Loops are the basic C/C++/OpenCL API method of representing repetitive algorithmic code. The following example illustrates various implementation aspects of a loop structure:

  for(int i = 0; i<255; i++) {
    out[i] = in[i]+in[i+1];
  }
  out[255] = in[255];

This code iterates over an array of values and adds consecutive values, except the last value. If this loop is implemented as written, each loop iteration requires two cycles for implementation, which results in a total of 510 cycles for implementation. This can be analyzed in detail through the Schedule Viewer in the HLS Project:

Figure 18: Implemented Loop Structure in Schedule Viewer

This can also be analyzed in terms of total numbers and latency through the Vivado synthesis results:

Figure 19: Synthesis Results Performance Estimates

The key numbers here are the latency numbers and total LUT usage. For example, depending on the configuration, you could get latency of 511 and total LUT usage of 47. As a result, these values can vary based on the implementation choices.
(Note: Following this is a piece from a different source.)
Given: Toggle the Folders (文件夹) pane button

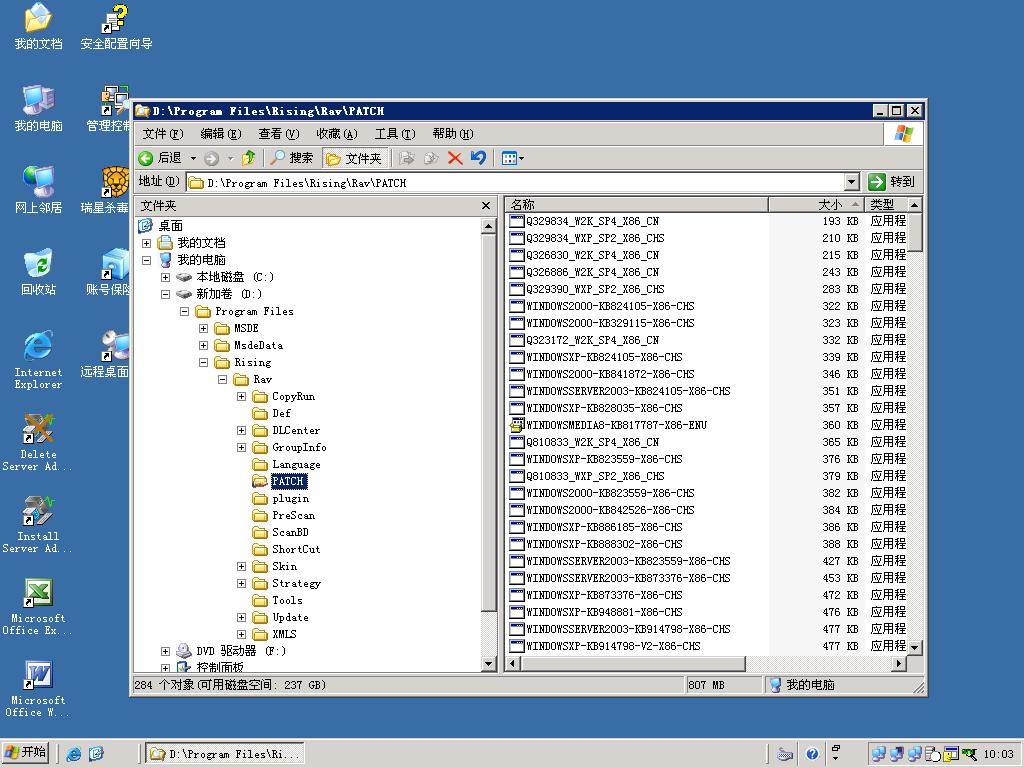Looking at the screenshot, I should click(x=354, y=158).
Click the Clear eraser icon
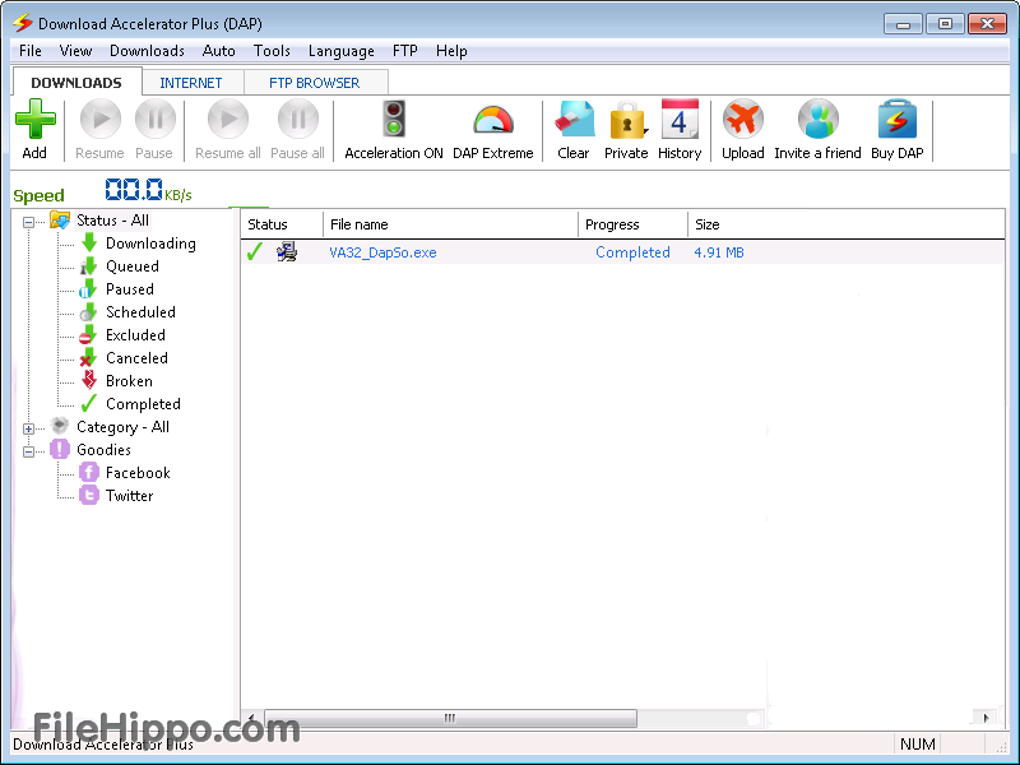 click(x=574, y=121)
While this implementation will require very little area, it results in significant latency.

Unrolling Loops

Unrolling a loop enables the full parallelism of the model to be used. To perform this, mark a loop to be unrolled and the tool will create the implementation with the most parallelism possible. To mark a loop to unroll, an OpenCL loop can be marked with the UNROLL attribute:

__attribute__((opencl_unroll_hint))

Or a C/C++ loop can use the unroll pragma:

#pragma HLS UNROLL

For more information, see Loop Unrolling.

When applied to this specific example, the Schedule Viewer in the HLS Project will be:

Figure 20: Schedule Viewer

The following figure shows the estimated performance:

Figure 21: Performance Estimates

Therefore, the total latency was considerably improved to be 127 cycles and as expected the computational hardware was increased to 4845 LUTs, to perform the same computation in parallel.
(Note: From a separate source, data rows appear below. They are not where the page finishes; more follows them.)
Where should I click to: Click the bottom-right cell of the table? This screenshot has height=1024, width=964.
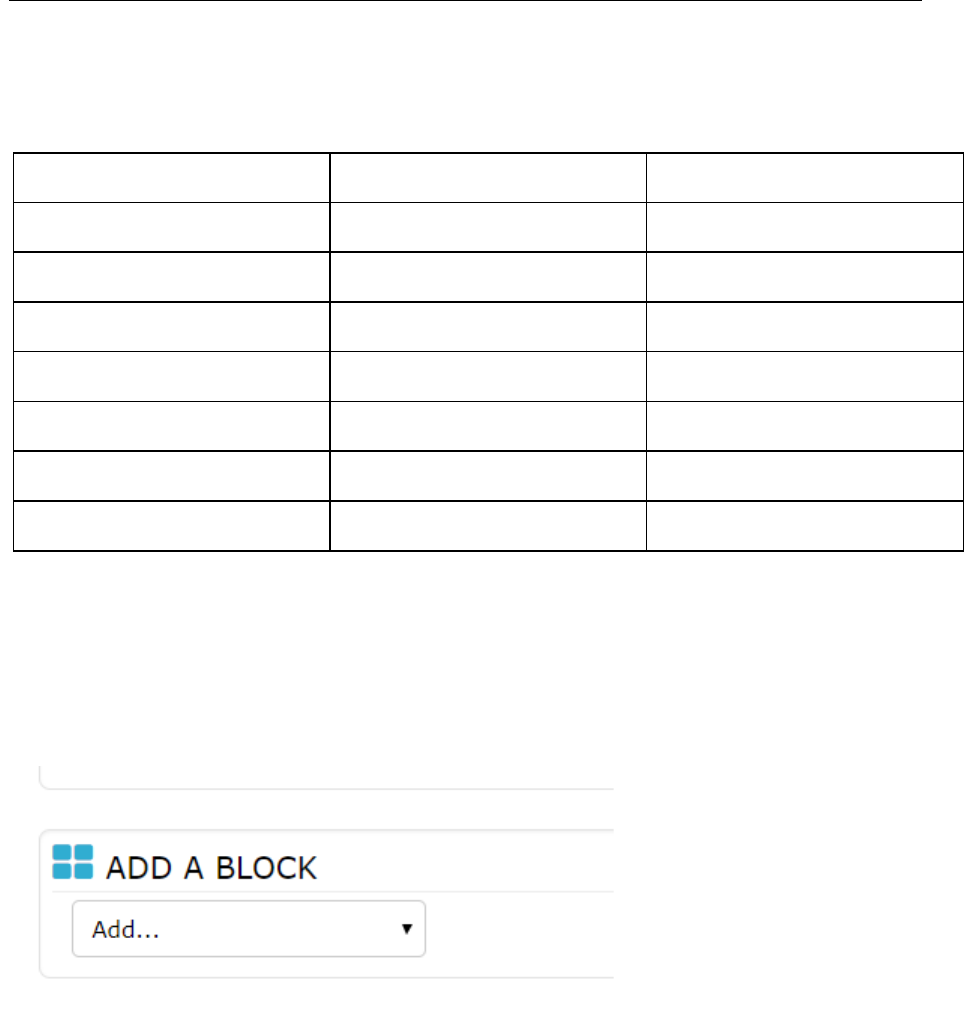[805, 526]
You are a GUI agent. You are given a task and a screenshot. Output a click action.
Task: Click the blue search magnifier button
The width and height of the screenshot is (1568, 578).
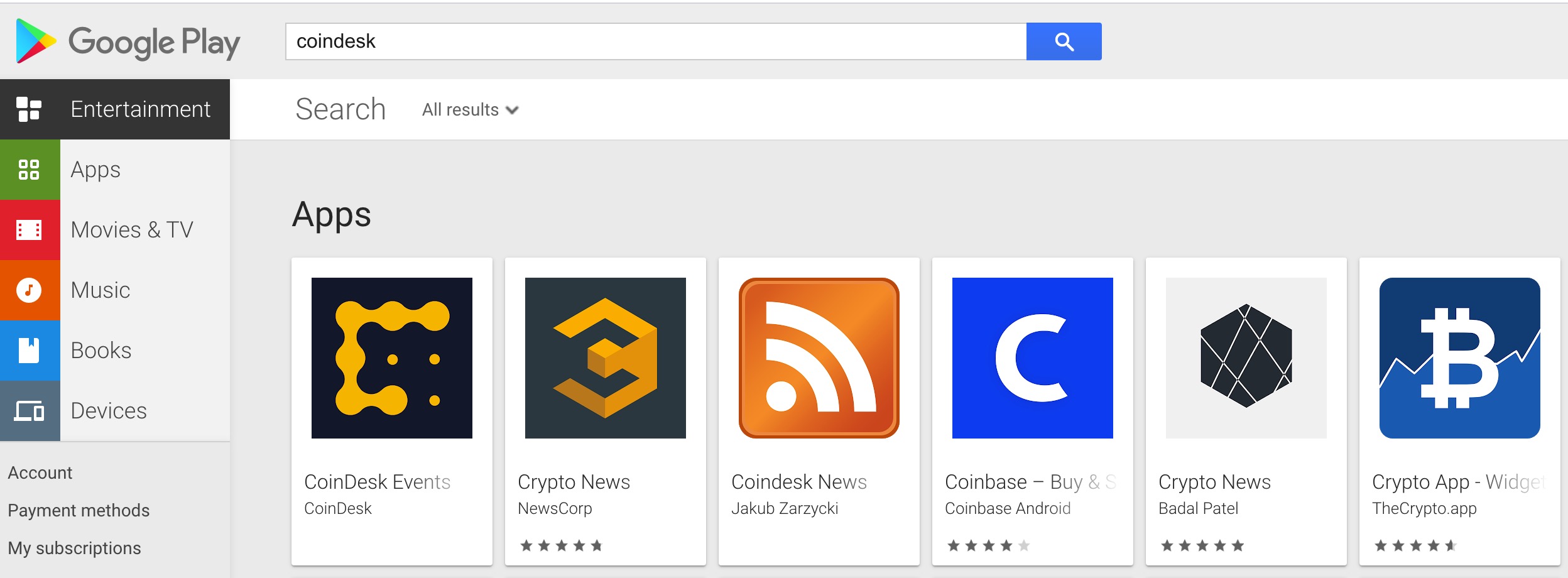pyautogui.click(x=1064, y=41)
However, if you analyze the for-loop, you might ask why this algorithm cannot be implemented in a single cycle, as each addition is completely independent of the previous loop iteration. The reason is the memory interface is used for the variable out. The Vitis core development kit uses dual port memory by default for an array. However, this implies that at most two values can be written to the memory per cycle. Thus to see a fully parallel implementation, you must specify that the variable out should be kept in registers as in this example:

#pragma HLS array_partition variable= out complete dim= 0

For more information, see pragma HLS array_partition.
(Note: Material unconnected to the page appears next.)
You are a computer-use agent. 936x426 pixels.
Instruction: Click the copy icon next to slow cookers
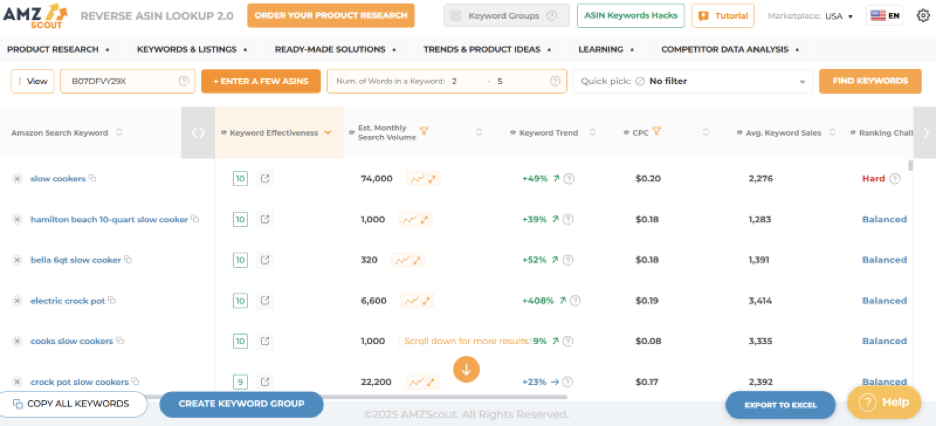click(93, 178)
The results of this transformation can be observed in the following Schedule Viewer:

Figure 22: Transformation Results in Schedule Viewer

The associated estimates are:

Figure 23: Transformation Results Performance Estimates

Accordingly, this code can be implemented as a combinatorial function requiring only a fraction of the cycle to complete.

Pipelining Loops

Pipelining loops allow you to overlap iterations of a loop in time, as discussed in Loop Pipelining. Allowing loop iterations to operate concurrently is often a good approach, as resources can be shared between iterations (less resource utilization), while requiring less execution time compared to loops that are not unrolled.

Pipelining is enabled in C/C++ through the pragma HLS pipeline:

#pragma HLS PIPELINE

While the OpenCL API uses the xcl_pipeline_loop attribute:

__attribute__((xcl_pipeline_loop))
Note: The OpenCL API has an additional method of specifying loop pipelining, see xcl_pipeline_workitems. The reason is the work item loops are not explicitly stated and pipelining these loops require this attribute:
__attribute__((xcl_pipeline_workitems))

In this example, the Schedule Viewer in the HLS Project produces the following information:

Figure 24: Pipelining Loops in Schedule Viewer

With the overall estimates being:

Figure 25: Performance Estimates

Because each iteration of a loop consumes only two cycles of latency, there can only be a single iteration overlap. This enables the total latency to be cut into half compared to the original, resulting in 257 cycles of total latency. However, this reduction in latency was achieved using fewer resources when compared to unrolling.

In most cases, loop pipelining by itself can improve overall performance. Yet, the effectiveness of the pipelining depends on the structure of the loop. Some common limitations are:

  • Resources with limited availability such as memory ports or process channels can limit the overlap of the iterations (Initiation Interval).
  • Loop-carry dependencies, such as those created by variable conditions computed in one iteration affecting the next, might increase the II of the pipeline.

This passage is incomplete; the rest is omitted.